我々は、火山や落雷でしか目にしなかった火を手に入れて、やがて日常的に利用するようになったのと同じく、あの太陽の 営みを、とうとうこの手にして利用するようになるのである。それが人類自身の進化と、社会生活の変革と、知的文化創造活動を一気に前進させ得ることは、まさに火を見るより明らかであろう。その記念すべき瞬間が、すぐ目の前に迫っているのである。しかし、その実現は座していて容易に得られるものでも、すでに約束されて確実となっている段階でもなく、克服しなくてはならない問題は、今日の時点では依然として山積している。それらの、確実で1日も早い実現のためにも、エクサスケール・コンピューティングの活用が不可欠である。ITERの本島修前機構長に直接、お話をお伺いする機会をちょうだいした際にも、元機構長は、トカマク型実験炉の全体を詳細にスーパーコンピュータ内に再現して、そのトカマク炉内のプラズマの挙動と、発生する膨大な中性子、大量の発熱、それによる発電のすべてを完全にシミュレートすることによって、実験炉成功の確率を大きくあげて、500メガワット級の発電実現の時期を前倒しにできる可能性を示唆しておられた。

地球上のエネルギーを管理できるようになり、そこから受ける恩恵でまずはエネルギーがフリーになる。そうなってくると、電気を気にせず無尽蔵に使うことができるため、生産の現場のコストが下がり、我々の元に届く様々な商品の価格は下がっていくだろう。
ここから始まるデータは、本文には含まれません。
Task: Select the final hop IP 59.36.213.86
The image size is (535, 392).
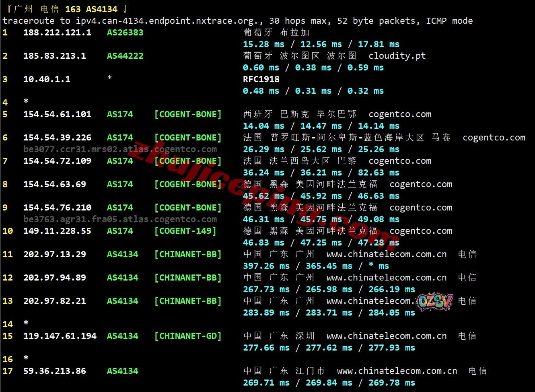Action: point(54,371)
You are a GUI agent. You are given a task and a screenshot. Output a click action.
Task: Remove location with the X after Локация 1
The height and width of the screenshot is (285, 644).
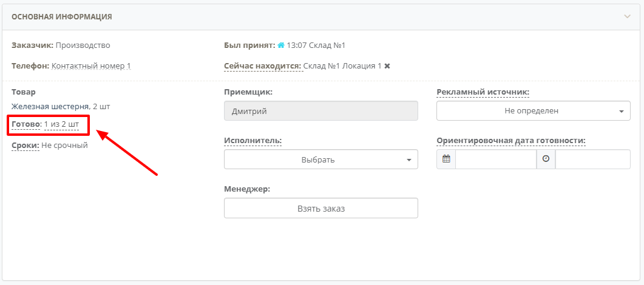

夢のような話が現実味を帯びてきた。

生活のために働く必要がない世界

太陽光に頼らずに、LEDや蛍光灯などによる人工光のみを使用するので、水耕の養液や温度、湿度、二酸化炭素濃度などを含めて生育環境を完全にコントロールすることができる。その結果としては、

・生育期間を大幅に短縮して、多期栽培が行える(レタスでは最短で 20 日で収穫)。
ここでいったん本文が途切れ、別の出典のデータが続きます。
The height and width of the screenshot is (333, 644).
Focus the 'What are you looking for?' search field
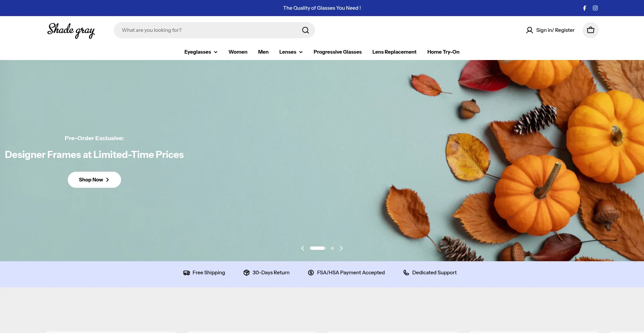208,30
・短い生育期間ながらも、収量を極大化することができる。

・植物にとっての様々な外的ストレスのすべてが取り除かれるため、味も見た目も良くなる。

・収穫後の日もちが露地野菜の数倍にもおよび、味と食感と鮮度と見た目が長く保たれる。

・品質が安定し、大きさや形、色、収量のバラツキをほとんどなくせる。

・養液と光源の性質の制御により、特定の栄養素を増強した機能性野菜を栽培できる。

・低カリウム野菜などの、特定の成分を減じた機能性野菜を栽培することができる。

といった数多くのメリットを 享受 することが可能となるのだ。一方、デメリットとしては、非常に大きな光量を得ることができる太陽光に頼らず、発光効率の悪い人工光に頼るので、光源に要する莫大な電気代と、大きな熱源となる光源の冷却のためにも、多大な電力消費を要することが挙げられる。また、現在は人工光の絶対量が十分でないために、栽培できるのは葉菜類が中心であり、栽培できない種類の植物も多い。さらに、施設園芸であるために、当然、初期設備投資が必要であり、半導体製造工場のレベルまでは求められないものの、一定レベルのクリーンルームの設置と運営が必要となることから、そのコストも発生する。

全ての野菜やなんかが工場で生産されるようになるのはもはや時間の問題。導入、捕手にはコストがかかるが、それでも天候に左右されず安定供給できるというのにはメリットがある。

人工知能とスパコンによって、社会的特異点が迫り来る今。知っておきたい未来予想図がここに。もはやSFの世界をも凌駕するほどの変化の潮流にのまれていく時代なのだ。『エクサスケールの衝撃』の抜粋版だが、上手いこと600ページにわたる大作をコンパクトにまとめてあり、手に取りやすいサイズになっています。